RECORDS TO PROCESS Start Marker

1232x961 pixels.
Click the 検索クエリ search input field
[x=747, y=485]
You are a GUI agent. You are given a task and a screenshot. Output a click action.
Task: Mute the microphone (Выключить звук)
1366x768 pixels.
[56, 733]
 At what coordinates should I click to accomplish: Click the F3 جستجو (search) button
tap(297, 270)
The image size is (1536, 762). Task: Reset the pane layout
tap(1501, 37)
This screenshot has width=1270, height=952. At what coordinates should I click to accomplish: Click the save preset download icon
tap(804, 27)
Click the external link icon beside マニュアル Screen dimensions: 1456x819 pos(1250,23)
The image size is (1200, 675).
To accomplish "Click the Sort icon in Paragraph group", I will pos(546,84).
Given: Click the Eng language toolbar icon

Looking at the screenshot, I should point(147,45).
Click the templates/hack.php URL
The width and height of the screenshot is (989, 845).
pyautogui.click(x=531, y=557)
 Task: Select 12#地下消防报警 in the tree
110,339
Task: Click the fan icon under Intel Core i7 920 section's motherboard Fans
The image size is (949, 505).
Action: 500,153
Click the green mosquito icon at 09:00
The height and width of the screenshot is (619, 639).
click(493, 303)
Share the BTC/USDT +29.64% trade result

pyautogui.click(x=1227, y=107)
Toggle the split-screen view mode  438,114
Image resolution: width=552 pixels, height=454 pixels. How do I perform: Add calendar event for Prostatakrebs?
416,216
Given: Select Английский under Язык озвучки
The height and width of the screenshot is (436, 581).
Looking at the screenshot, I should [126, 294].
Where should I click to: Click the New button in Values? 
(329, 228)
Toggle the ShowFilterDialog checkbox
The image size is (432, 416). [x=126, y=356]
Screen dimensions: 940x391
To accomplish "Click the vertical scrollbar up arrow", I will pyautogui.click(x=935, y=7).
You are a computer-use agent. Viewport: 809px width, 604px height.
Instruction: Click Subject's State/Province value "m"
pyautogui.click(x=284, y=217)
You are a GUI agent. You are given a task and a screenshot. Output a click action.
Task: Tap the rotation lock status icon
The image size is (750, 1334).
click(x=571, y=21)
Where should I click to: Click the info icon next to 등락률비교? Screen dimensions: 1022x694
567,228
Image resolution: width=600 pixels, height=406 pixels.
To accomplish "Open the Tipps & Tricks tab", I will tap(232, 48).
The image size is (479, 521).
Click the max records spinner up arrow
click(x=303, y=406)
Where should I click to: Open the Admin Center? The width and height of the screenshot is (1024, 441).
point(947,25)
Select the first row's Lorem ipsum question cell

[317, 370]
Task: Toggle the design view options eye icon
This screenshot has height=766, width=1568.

RECORDS TO PROCESS End Marker

▶ [TASK INSTRUCTIONS]: Return the span of lines in the data above that opens at the line with "The image size is (1200, 675)." and closes at the line with "Task: Click the", exactly, ends included, nothing else.

▶ [TASK RESPONSE]:
The image size is (1200, 675).
To accomplish "Click the Sort icon in Paragraph group", I will pos(546,84).
Given: Click the Eng language toolbar icon

Looking at the screenshot, I should point(147,45).
Click the templates/hack.php URL
The width and height of the screenshot is (989, 845).
pyautogui.click(x=531, y=557)
 Task: Select 12#地下消防报警 in the tree
110,339
Task: Click the fan icon under Intel Core i7 920 section's motherboard Fans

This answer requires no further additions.